Fixed vs. Floating Rate Loans
Examine the following financial characteristics, business needs and economic trends before deciding on business loan with a fixed or floating rate:
1. Interest Rate Trends
Economists are predicting low interest rates to continue in end of 2011 after which interest rates will start rising again.* A floating rate on a business loan converted into a fixed rate takes advantage of imminent rate decreases while giving the borrower an opportunity to lock in a low rate after a period of one to two years. Over the next year when interest rates bottom out, entrepreneurs should apply for business loans with fixed interest rates in case the Fed increases rates. Repeated Fed rate cuts (for at least three quarters) indicate that interest rates have bottomed out. Similarly, when the Fed stops raising the interest rates for two to three quarters, it means rates are on their way down and it may be an opportune time to apply for a business loan with a floating interest rate.
2. Cash Flow Needs
Generally, floating interest rate business loans require lower (anywhere between 50 to 75 basis points) initial payments than fixed rate products. This frees up cash flow for startup companies or other businesses with large initial costs or break even periods like franchises or security services. Enterprises like hotels and restaurants that have large initial capital outlay should also take a business loan with floating rates.
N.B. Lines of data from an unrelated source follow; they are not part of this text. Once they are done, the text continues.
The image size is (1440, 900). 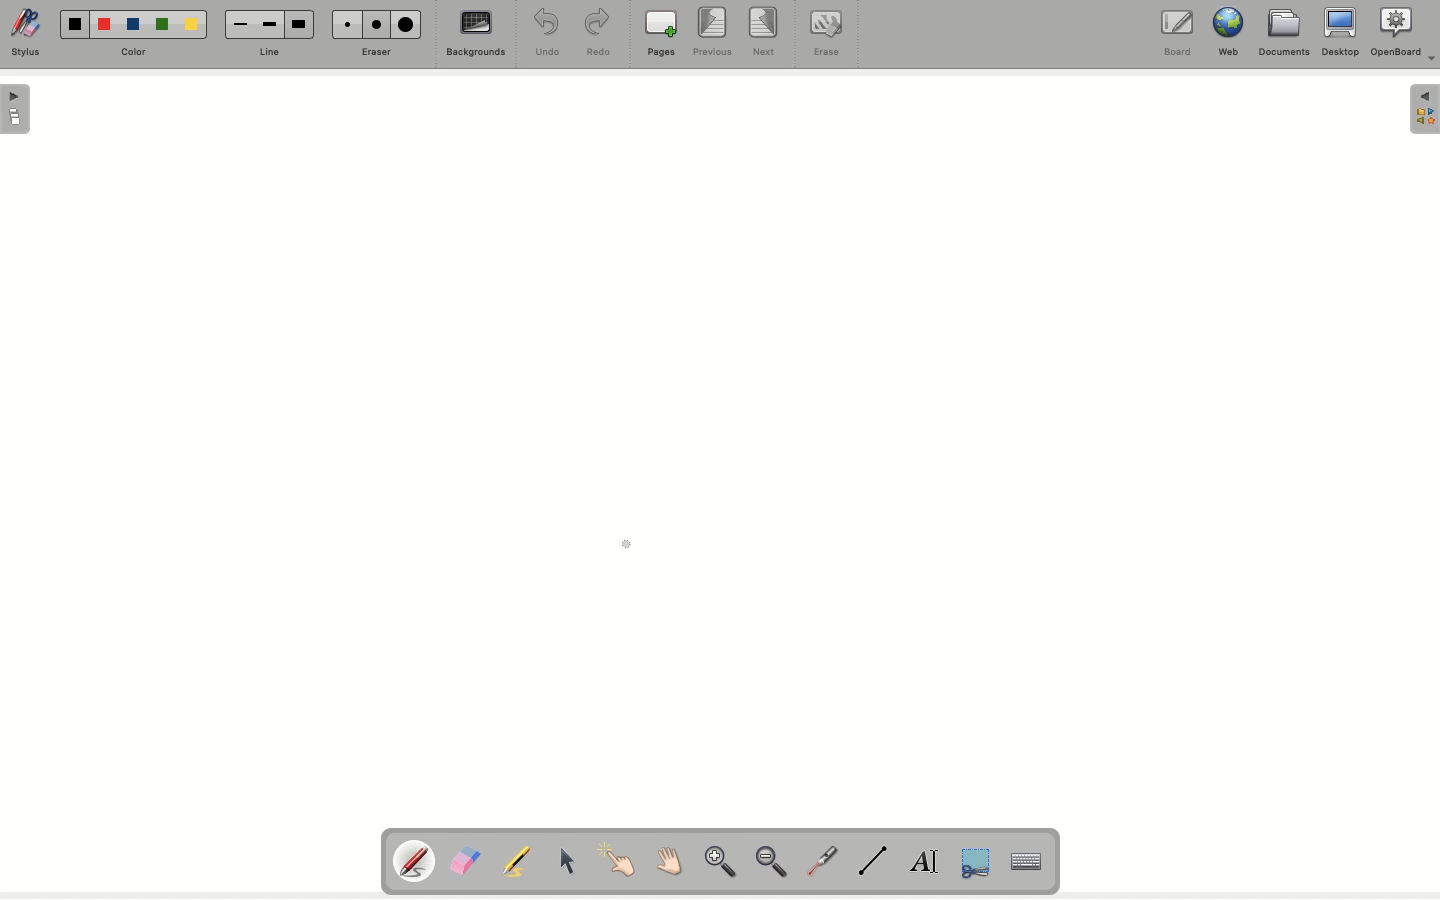 What do you see at coordinates (140, 48) in the screenshot?
I see `Color` at bounding box center [140, 48].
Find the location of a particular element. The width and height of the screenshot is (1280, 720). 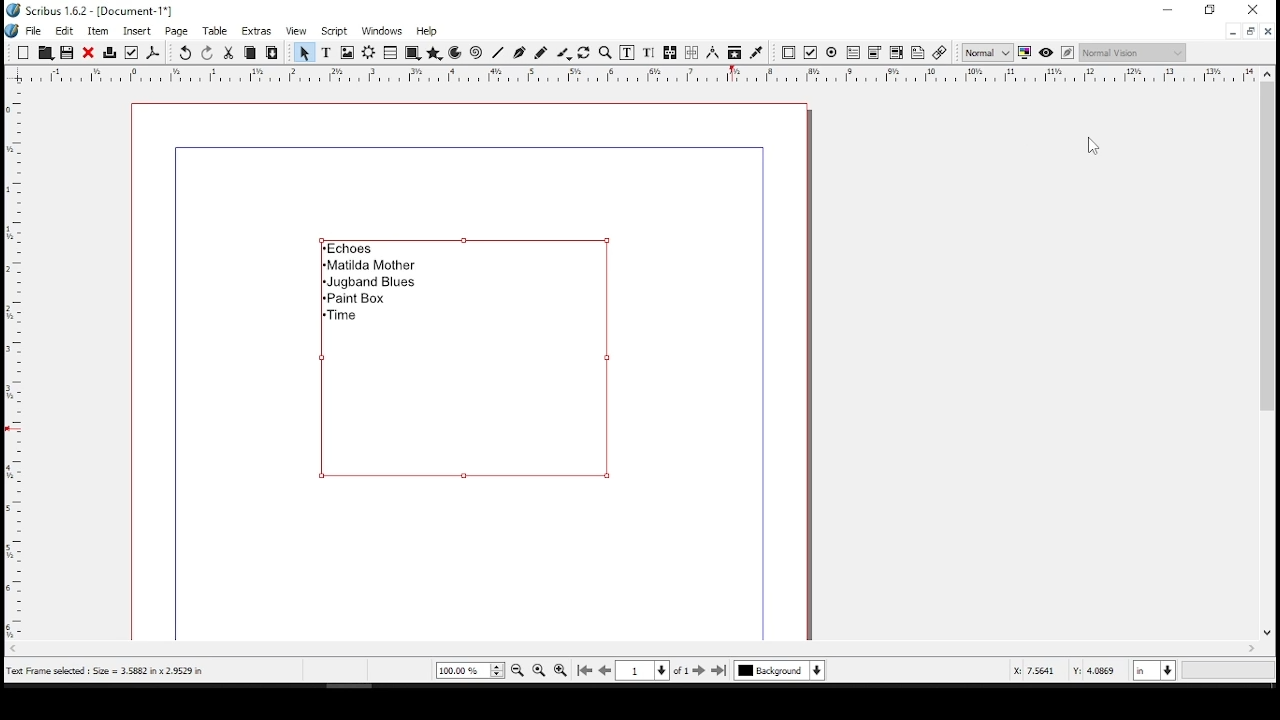

measurements is located at coordinates (712, 53).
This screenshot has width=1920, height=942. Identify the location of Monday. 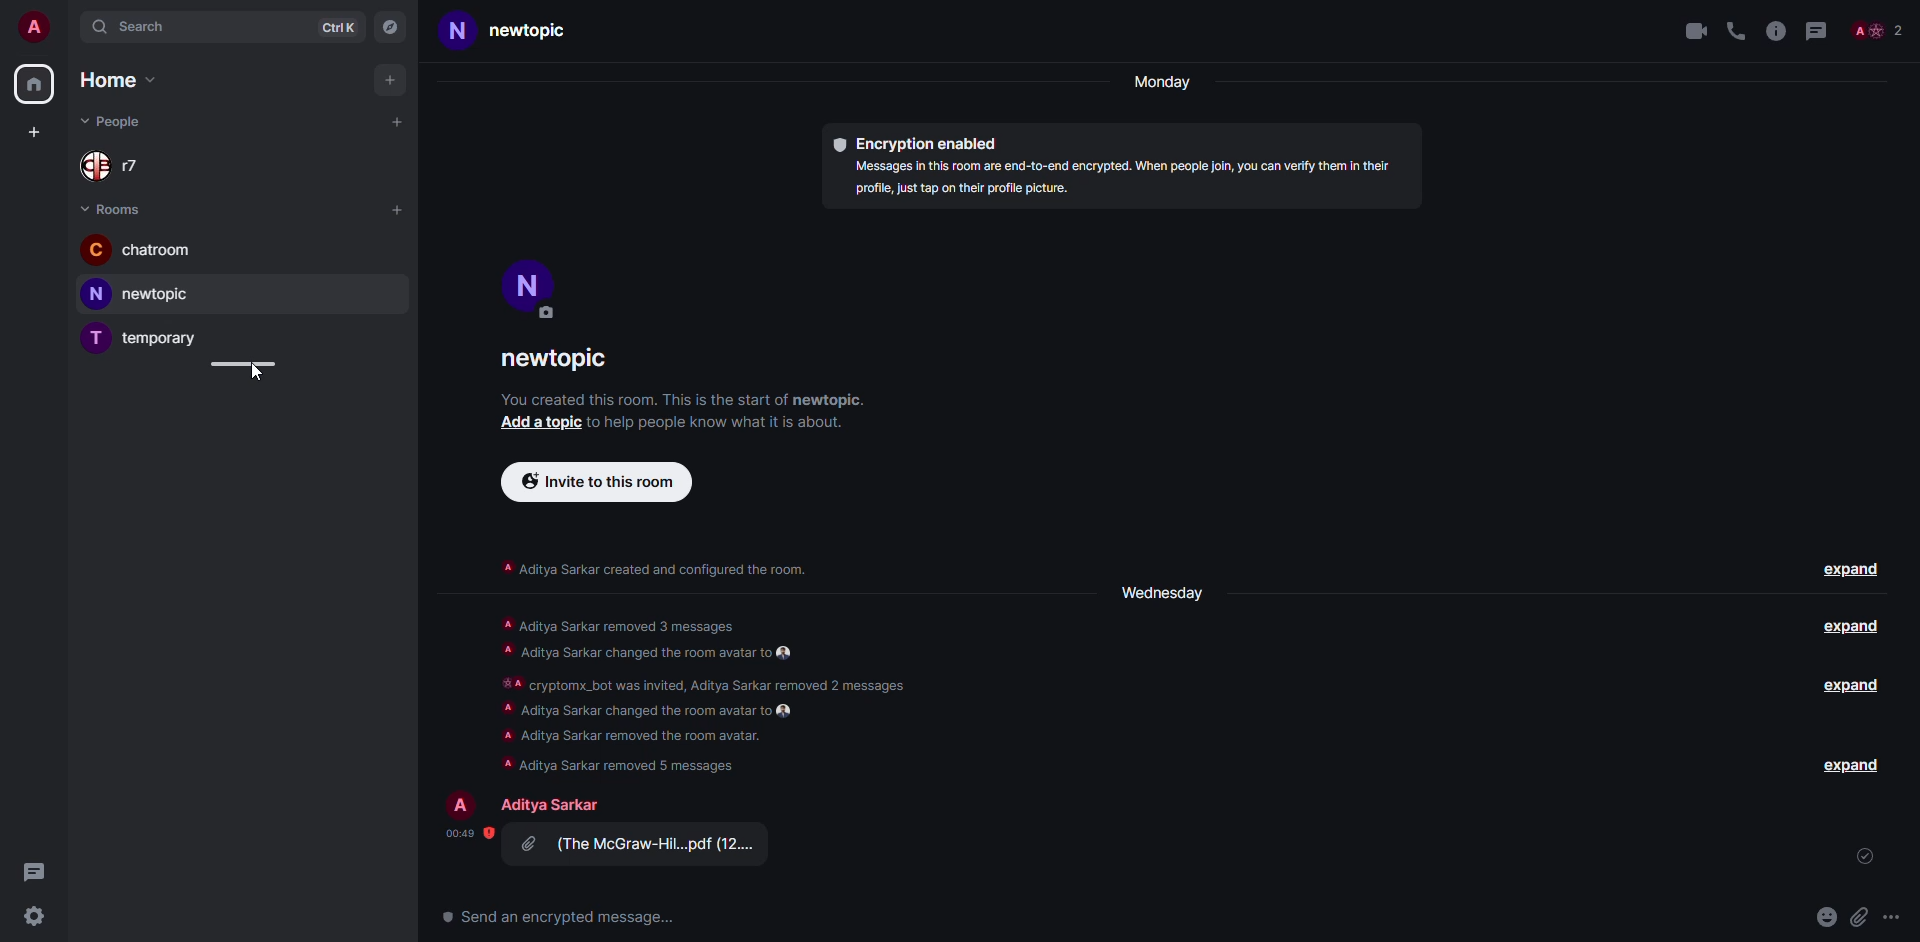
(1158, 84).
Fixed interest rate business loans provide more capital support for needs like expansion plans or refinancing, especially in a rising interest rate environment. Businesses with low initial outlay like real estate brokerage and advisory business require consistent money for marketing and meeting payroll expenses. Such enterprises should apply for business loans with fixed interest rates.
3. Time Horizon
In selecting a business loan product, the owner needs to consider how long they want to keep the business, their exit strategy and the types of improvements they can make to increase the business valuation. This will help them choose a business loan based on prepayment penalties. For example, normally an SBA-backed business loan has three years of prepayment penalties. If somebody is planning to refinance or sell a business within three years, they will have to pay the penalty. Other product lines like conventional commercial asset-backed business loans may provide a longer fixed rate term and prepayment penalty period.